Maréchal FRANCHET d'ESPEREY




Saint-Cyrien de "La grande promotion", le sous-lieutenant Louis Franchet d'Esperey (1856-1942) rejoint le 1er Régiment de tirailleurs algériens à Blida. En 1881, il est admis à l'Ecole de guerre et en sort breveté d'état-major. En 1885, il devient l'officier d'ordonnance du général d'Aubigny, commandant la subdivision d'Alger. Promu capitaine la même année, il rejoint le 137° Régiment d’infanterie, détaché au Tonkin. Chevalier de la Légion d’honneur en 1886, il est officier d’ordonnance du général Donnio, commandant la 42° Brigade d’infanterie.

Un stage à l’état-major du Gouvernement militaire de Paris lui permet d’être confronté aux problèmes d’organisation et de commandement de l’armée dans leur ensemble. Il y excelle, si bien qu’en 1890 le président du Conseil et ministre de la guerre, Charles de Freycinet, l’appelle auprès de lui. Promu chef de bataillon en 1893, il sert au 153° Régiment d’infanterie avant de prendre l’année suivante le commandement du 18° Bataillon de chasseurs à pied à Stenay.

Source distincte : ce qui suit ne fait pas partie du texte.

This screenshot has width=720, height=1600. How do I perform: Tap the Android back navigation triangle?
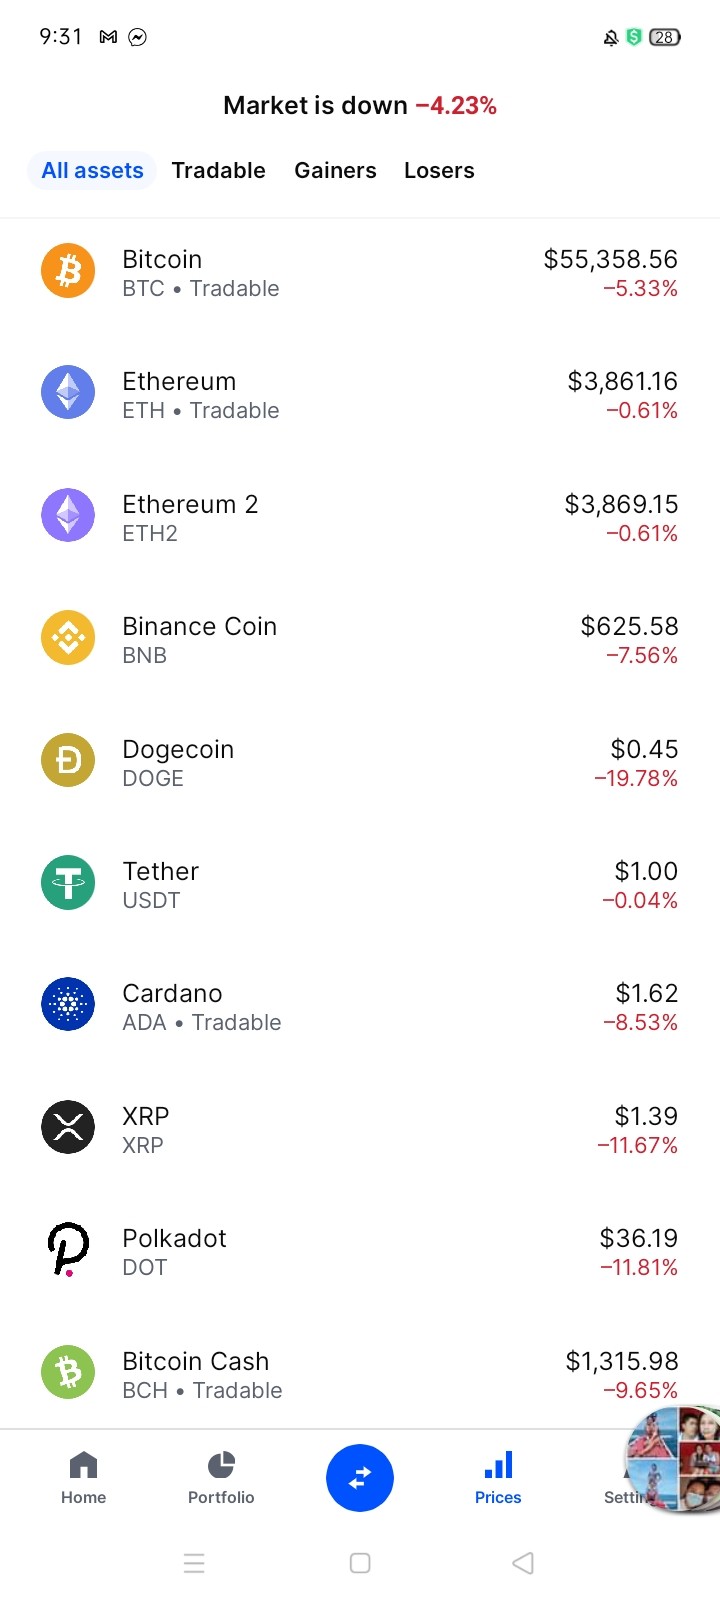pos(523,1563)
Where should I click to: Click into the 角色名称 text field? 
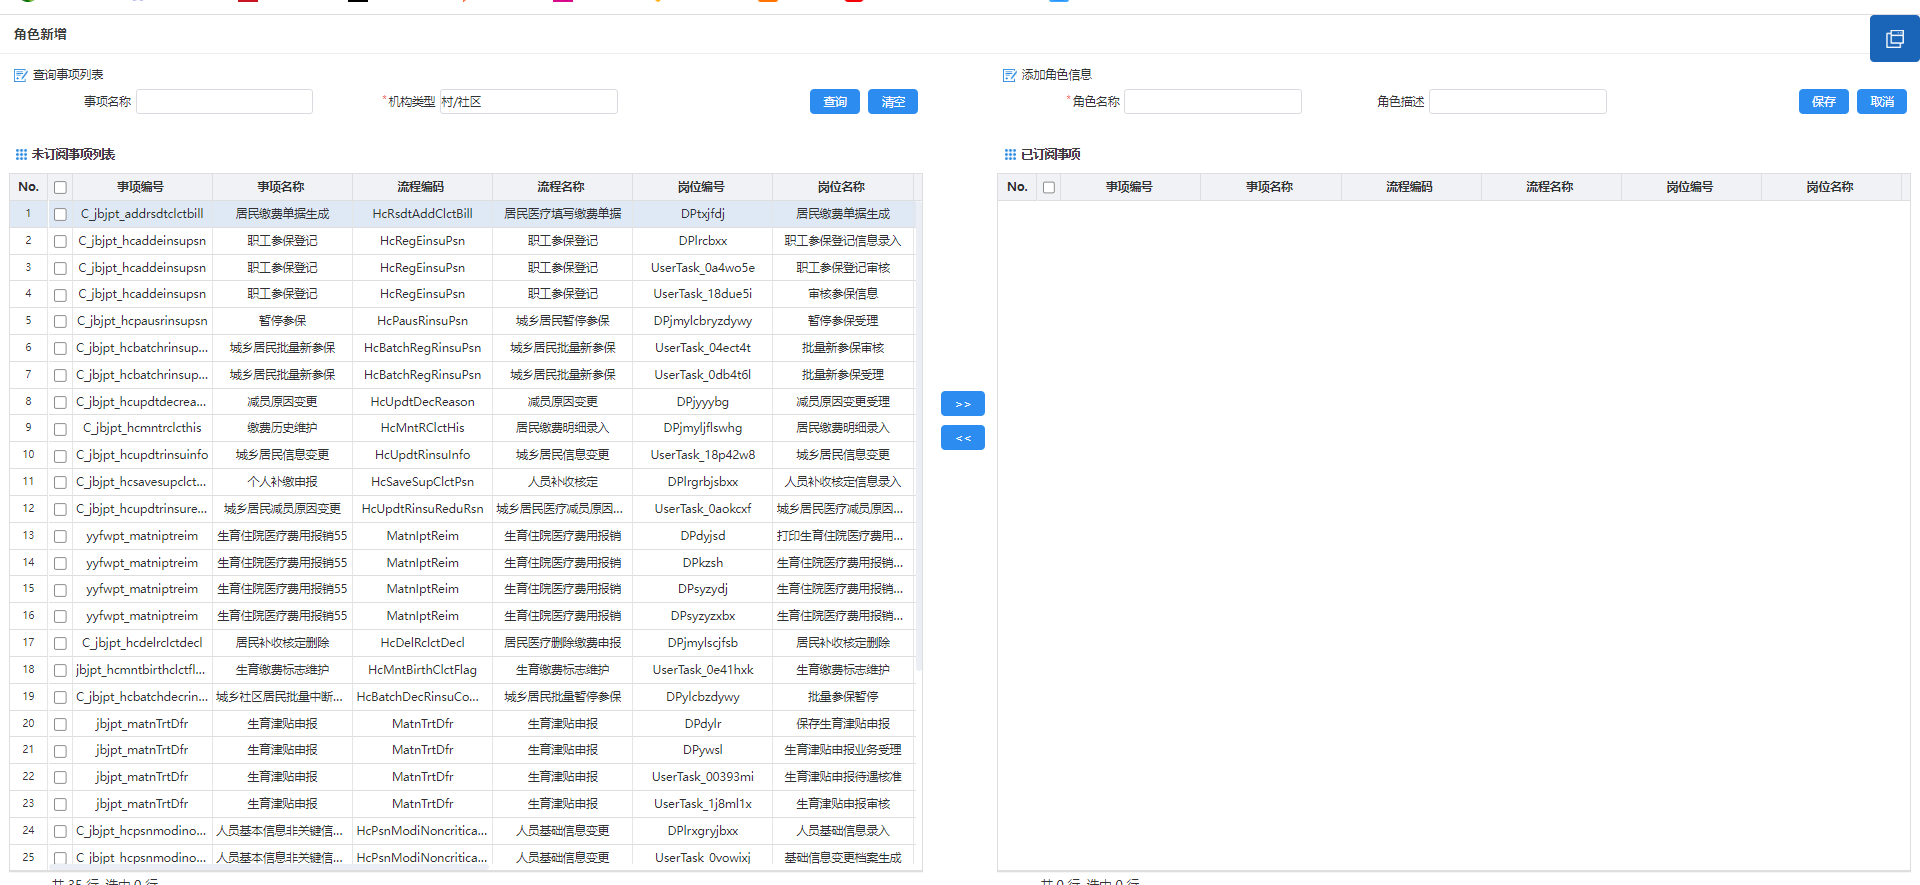pyautogui.click(x=1212, y=102)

En 1900, le lieutenant-colonel Franchet d’Esperey, commandant en second de l’Ecole spéciale militaire, est désigné pour participer à l’expédition de Chine. Commandant de la zone française de Pékin et chargé des liaisons avec les états-majors alliés, il fait autorité. De retour en France en juillet 1903, il est nommé colonel et prend successivement le commandement de quatre régiments d’infanterie et de la 77° Brigade d’infanterie. Promu en 1912, il prend le commandement des troupes d’occupation du Maroc occidental à la demande du général Lyautey. Il mène des opérations délicates dans les régions d’Oued-Zem, de Mogador et du Tadla.

Le 20 novembre 1913, il prend la tête du 1er Corps d’armée et en août 1914 retarde l’avance allemande à la bataille de Guise. Nommé à la tête de la V° Armée à la veille de la bataille de la Marne, il conduit la contre-offensive initiale française. Son action à la tête de son armée lui vaut cette citation : « A commandé une armée pendant 19 mois avec une énergie et une autorité qui se sont affirmées brillamment sur les champs de bataille ». Il commande ensuite les groupes d’armées Est puis Nord et Nord-est et il est fait grand-croix de la Légion d’honneur.

En 1918, Clemenceau le nomme commandant en chef des armées alliées en Orient. Il est vainqueur des Bulgares lors de l’offensive de Dobropolje et entre dans Sofia, coupant ainsi leur liaison avec les Austro-allemands. A la fin de 1920, le général Franchet d’Esperey rentre en France, devient membre du Conseil supérieur de la guerre et, en 1921, est élevé à la dignité de maréchal de France. En 1934, il succède au maréchal Lyautey à l’Académie française.

En 1940, dans un courrier de service adressé au secrétaire d’Etat à la guerre de Vichy, le maréchal Franchet d’Esperey porte cette mention manuscrite : « Servir jusqu’au bout ».